Some pharmas have developed what they term as "strategic partnering relationships" with one or two CROs, meaning these anointed organizations are automatically assigned to ride herd on every compound the company takes into clinical development. From a financial manager's point of view, this sort of arrangement has the benefit of removing numerous full-time employees from the company payroll, thereby converting a fixed expense -- one that would include benefits, 401(k) matching, and other perks -- to a variable expense that managers can terminate immediately after deciding to end a study.

The downside of relying heavily on CROs is that these multibillion dollar companies charge sponsors a premium for their services, so that trials wind up costing more. Then the high rate of personnel turnover among CROs (up to 20% annually) and their unanticipated lack of expertise in some areas also means that they wind up taking more time to successfully complete a trial.

Outside of those potential pitfalls, anyone who's ever used a building contractor to do some significant construction or remodeling on his/her house has heard the dreaded term, "change-order fee." In this case some observers in pharma make the case that CROs even have an economic incentive for problems to occur. Although CROs will help sponsors design and implement the many aspects of a clinical trial, they still earn 25-30% of their gross revenue from change-order fees demanded when sponsors need to adjust those same factors that the CRO originally put in place.

None of this means that CROs as such fail to provide useful services or that those companies are ripoff artists. To the contrary, the checkered performance of CROs indicates that the outcome in any given case depends on the way sponsoring pharmas manage the arrangement. While alliance management directly affects the pace of patient recruitment, sponsors cannot count on a CRO to coordinate these specialized service companies in a manner that will solve the diverse problems that clinical site staffs encounter. Many CRO personnel lack the experience to address those problems and those who are savvy barely have the time to finish their routine, check-the-boxes duties. The result is that every extra minute a nurse coordinator in a clinic has to spend on the phone, inquiring how to upload recorded data, represents one less minute she can spend talking to a patient who is a potential candidate for the sponsor's study.

In practical terms sponsors must demand that their CROs use only experienced managers and clinical research associates (CRAs) on their studies and then monitor compliance with that agreement. Part of securing an optimal agreement also means that sponsors must place strict limits on the number of study sites each CRA serves.

Essentially the growing outsourcing of clinical operations has created a Catch-22 for the sponsoring pharmas. The sponsor's full-time employees that work on the study teams are discouraged from directly interacting with study site staffs and the vendors. Instead they are admonished that such work is the CRO's responsibility. The CROs, for their part, disdain the work of alliance management because the profit from it falls below their threshold, while fees from a change-order are far more lucrative. So while CROs, when functioning at their best, can play a useful part in the clinical trials required to develop new drugs, several factors make it unlikely they can manage the alliance of vendors that interact with clinical sites.
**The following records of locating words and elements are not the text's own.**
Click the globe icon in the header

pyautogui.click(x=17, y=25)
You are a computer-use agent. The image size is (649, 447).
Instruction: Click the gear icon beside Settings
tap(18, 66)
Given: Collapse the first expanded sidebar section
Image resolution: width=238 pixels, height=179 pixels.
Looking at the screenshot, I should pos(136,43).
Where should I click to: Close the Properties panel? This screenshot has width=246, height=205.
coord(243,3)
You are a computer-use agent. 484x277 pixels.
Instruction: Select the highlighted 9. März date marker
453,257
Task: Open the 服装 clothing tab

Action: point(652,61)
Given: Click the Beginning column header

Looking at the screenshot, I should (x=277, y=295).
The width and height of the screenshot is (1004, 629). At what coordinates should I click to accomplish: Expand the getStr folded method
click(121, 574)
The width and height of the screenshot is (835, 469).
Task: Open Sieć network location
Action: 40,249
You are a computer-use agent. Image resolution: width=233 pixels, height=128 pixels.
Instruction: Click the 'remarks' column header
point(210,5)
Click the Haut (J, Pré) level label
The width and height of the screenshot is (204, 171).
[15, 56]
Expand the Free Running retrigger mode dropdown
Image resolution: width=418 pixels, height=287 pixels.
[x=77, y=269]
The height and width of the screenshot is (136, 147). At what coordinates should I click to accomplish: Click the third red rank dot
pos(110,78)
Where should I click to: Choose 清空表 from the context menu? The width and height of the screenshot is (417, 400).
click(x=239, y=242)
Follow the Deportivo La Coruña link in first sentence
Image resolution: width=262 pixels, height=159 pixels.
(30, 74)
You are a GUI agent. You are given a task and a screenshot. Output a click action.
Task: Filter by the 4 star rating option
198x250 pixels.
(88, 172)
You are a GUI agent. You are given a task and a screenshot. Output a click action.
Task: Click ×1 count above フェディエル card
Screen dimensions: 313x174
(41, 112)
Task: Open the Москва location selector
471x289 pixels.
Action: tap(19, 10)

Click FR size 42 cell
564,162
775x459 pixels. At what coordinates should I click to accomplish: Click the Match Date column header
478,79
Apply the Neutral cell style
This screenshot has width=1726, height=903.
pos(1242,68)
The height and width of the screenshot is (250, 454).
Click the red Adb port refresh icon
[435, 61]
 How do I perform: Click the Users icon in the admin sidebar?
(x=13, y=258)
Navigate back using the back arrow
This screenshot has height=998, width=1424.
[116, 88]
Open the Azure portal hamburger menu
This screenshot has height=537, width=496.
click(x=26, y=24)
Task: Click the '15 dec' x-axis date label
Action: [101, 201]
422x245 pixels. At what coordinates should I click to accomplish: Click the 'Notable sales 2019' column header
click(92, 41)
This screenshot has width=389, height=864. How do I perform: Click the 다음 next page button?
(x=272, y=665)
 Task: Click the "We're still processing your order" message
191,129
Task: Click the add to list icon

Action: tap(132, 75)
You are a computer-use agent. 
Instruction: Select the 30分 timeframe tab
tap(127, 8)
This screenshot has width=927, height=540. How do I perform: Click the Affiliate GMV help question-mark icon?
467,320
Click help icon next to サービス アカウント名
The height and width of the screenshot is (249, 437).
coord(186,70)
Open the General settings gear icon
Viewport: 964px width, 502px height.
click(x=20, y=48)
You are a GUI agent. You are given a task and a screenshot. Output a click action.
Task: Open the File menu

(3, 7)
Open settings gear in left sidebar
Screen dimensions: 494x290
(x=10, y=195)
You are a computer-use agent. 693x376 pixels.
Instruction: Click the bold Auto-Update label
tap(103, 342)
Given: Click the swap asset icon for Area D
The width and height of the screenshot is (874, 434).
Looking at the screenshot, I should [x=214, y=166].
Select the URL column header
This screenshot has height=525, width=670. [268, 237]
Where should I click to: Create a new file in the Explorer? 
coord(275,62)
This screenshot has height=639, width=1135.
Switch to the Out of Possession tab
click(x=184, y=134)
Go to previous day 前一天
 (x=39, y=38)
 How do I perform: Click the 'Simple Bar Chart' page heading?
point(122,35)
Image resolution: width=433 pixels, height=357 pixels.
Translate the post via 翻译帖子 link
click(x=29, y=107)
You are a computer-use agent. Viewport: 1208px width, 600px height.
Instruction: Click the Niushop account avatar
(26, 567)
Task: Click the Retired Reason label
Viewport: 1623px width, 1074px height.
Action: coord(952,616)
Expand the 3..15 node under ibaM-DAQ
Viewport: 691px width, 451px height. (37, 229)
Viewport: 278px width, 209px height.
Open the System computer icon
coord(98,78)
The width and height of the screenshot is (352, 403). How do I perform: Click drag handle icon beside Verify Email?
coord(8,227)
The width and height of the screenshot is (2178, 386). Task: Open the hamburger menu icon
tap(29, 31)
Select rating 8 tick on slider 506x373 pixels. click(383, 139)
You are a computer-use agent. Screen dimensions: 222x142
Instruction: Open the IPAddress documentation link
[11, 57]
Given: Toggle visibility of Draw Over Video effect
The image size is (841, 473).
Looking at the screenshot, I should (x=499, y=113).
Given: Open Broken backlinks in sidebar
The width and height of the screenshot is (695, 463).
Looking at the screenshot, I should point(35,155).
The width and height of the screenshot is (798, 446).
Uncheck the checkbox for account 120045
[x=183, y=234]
Alliance management then falls between the stools, thereby distracting the staffs at study clinics and delaying patient recruitment.

Pharma's ability to solve this dilemma will help control the rising costs of clinical development and make life-enhancing, new medications available sooner. Some sponsors have welcomed our input and the tactics we recommend for alliance management. After all, effective alliance management reduces their costs on matters such as change-order fees and, by speeding patient recruitment, brings new products to the market sooner, where they can generate revenue. Other companies prefer to go along with the current drift. It remains to be seen whether the historically slow-moving pharmaceutical industry can address this issue promptly.